A little bear Limak plays a game. He has five cards. There is one number written on each card. Each number is a positive integer.
Limak can discard (throw out) some cards. His goal is to minimize the sum of numbers written on remaining (not discarded) cards.
He is allowed to at most once discard two or three cards with the same number. Of course, he won't discard cards if it's impossible to choose two or three cards with the same number.
Given five numbers written on cards, cay you find the minimum sum of numbers on remaining cards?

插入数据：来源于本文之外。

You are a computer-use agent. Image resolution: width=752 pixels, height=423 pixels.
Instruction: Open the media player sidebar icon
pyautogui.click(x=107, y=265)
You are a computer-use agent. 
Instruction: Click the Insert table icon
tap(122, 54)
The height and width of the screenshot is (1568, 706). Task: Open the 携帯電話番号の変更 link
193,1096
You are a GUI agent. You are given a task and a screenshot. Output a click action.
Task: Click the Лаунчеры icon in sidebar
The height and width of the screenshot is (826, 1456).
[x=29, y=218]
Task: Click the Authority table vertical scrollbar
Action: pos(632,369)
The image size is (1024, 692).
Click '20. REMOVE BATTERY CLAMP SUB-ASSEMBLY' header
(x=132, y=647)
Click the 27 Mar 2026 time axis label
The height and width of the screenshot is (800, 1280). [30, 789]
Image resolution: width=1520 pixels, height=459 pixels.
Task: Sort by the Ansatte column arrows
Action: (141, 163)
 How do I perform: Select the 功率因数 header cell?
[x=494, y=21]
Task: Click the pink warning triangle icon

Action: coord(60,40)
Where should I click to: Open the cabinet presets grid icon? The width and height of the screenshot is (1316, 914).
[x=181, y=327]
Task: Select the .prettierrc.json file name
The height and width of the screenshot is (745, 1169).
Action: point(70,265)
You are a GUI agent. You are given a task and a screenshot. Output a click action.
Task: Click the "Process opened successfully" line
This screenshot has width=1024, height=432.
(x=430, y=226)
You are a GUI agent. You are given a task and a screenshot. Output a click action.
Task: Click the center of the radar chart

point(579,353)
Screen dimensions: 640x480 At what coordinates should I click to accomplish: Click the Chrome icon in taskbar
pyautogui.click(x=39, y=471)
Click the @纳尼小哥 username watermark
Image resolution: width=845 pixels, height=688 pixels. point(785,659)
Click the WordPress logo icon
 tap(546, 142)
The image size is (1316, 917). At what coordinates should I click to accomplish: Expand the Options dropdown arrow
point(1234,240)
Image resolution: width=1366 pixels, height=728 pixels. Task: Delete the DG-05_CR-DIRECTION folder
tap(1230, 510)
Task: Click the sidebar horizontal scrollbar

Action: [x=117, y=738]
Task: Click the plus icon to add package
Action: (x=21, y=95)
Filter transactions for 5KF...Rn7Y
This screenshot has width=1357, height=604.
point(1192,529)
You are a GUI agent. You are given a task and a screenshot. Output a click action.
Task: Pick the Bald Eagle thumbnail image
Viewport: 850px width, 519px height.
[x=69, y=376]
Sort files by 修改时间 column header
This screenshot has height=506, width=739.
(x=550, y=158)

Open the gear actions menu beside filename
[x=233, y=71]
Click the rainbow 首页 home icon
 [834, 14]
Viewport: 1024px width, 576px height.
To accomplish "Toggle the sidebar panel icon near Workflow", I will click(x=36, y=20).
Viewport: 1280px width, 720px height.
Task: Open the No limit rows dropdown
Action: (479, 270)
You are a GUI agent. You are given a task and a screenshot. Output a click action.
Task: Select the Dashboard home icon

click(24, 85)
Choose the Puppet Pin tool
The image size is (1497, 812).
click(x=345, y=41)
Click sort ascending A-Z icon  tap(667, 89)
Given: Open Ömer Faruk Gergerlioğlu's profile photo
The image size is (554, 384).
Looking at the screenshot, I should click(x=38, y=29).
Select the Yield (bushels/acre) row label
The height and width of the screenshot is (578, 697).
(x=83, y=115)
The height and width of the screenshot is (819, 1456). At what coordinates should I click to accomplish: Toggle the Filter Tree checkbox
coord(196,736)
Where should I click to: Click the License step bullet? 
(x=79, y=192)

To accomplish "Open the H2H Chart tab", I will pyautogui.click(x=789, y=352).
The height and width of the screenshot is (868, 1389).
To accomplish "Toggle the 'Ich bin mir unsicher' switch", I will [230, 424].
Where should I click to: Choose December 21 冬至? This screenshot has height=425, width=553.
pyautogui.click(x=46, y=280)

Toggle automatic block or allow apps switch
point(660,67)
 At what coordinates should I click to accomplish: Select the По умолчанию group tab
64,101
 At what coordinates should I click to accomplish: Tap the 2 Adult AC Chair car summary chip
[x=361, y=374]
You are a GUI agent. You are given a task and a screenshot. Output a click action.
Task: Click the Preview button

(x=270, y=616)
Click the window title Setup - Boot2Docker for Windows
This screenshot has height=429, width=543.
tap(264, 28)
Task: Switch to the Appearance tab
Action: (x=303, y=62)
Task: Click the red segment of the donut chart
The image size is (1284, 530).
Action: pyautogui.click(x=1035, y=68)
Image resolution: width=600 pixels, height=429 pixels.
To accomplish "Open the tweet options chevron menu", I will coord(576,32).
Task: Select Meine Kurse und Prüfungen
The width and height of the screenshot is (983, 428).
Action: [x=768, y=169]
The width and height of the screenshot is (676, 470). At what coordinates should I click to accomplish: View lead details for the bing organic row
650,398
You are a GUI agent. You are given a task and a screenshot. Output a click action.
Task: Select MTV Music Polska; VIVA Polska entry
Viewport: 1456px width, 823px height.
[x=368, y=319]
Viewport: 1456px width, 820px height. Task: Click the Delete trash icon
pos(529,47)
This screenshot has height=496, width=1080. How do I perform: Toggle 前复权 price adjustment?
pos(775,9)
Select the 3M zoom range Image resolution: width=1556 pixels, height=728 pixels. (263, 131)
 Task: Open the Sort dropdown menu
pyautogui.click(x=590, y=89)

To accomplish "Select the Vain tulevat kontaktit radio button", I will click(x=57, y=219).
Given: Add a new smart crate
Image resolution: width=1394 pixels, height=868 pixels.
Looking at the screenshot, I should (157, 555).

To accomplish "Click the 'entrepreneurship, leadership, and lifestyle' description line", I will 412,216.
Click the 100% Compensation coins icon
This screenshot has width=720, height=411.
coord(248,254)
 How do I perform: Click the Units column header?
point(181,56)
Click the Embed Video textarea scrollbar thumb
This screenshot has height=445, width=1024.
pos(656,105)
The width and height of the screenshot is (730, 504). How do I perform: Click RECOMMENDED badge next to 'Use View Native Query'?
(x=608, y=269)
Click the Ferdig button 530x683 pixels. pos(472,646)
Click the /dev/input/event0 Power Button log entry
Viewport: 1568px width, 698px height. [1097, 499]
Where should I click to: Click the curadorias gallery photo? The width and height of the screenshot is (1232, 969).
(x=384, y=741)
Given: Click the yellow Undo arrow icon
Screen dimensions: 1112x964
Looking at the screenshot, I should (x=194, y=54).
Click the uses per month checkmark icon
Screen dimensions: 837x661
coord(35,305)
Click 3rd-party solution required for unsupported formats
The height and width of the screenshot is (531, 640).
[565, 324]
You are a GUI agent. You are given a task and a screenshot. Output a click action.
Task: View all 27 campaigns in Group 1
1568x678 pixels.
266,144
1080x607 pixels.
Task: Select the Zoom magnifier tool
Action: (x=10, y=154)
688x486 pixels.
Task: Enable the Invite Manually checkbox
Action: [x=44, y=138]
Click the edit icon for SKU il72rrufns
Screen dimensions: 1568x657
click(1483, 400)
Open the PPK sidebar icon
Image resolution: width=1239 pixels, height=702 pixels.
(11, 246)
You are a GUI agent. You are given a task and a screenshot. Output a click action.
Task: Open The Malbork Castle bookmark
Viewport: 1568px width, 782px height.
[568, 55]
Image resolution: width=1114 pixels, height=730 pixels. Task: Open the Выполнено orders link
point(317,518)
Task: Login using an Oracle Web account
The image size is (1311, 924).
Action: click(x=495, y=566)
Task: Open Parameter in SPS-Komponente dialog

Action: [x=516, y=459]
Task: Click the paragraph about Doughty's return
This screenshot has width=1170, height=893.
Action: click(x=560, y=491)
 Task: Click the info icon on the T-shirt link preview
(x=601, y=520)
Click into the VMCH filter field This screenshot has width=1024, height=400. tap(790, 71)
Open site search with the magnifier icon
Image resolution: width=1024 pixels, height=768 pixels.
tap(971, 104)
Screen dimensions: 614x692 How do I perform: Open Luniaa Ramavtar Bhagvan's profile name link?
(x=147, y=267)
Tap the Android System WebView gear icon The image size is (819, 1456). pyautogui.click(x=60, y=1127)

The only line of the input contains five integers t1, t2, t3, t4 and t5 (1 ≤ ti ≤ 100) — numbers written on cards.
Print the minimum possible sum of numbers written on remaining cards.
7 3 7 3 20
26
7 9 3 1 8
28
10 10 10 10 10
20
In the first sample, Limak has cards with numbers 7, 3, 7, 3 and 20. Limak can do one of the following.
- Do nothing and the sum would be 7 + 3 + 7 + 3 + 20 = 40.
- Remove two cards with a number 7. The remaining sum would be 3 + 3 + 20 = 26.
- Remove two cards with a number 3. The remaining sum would be 7 + 7 + 20 = 34.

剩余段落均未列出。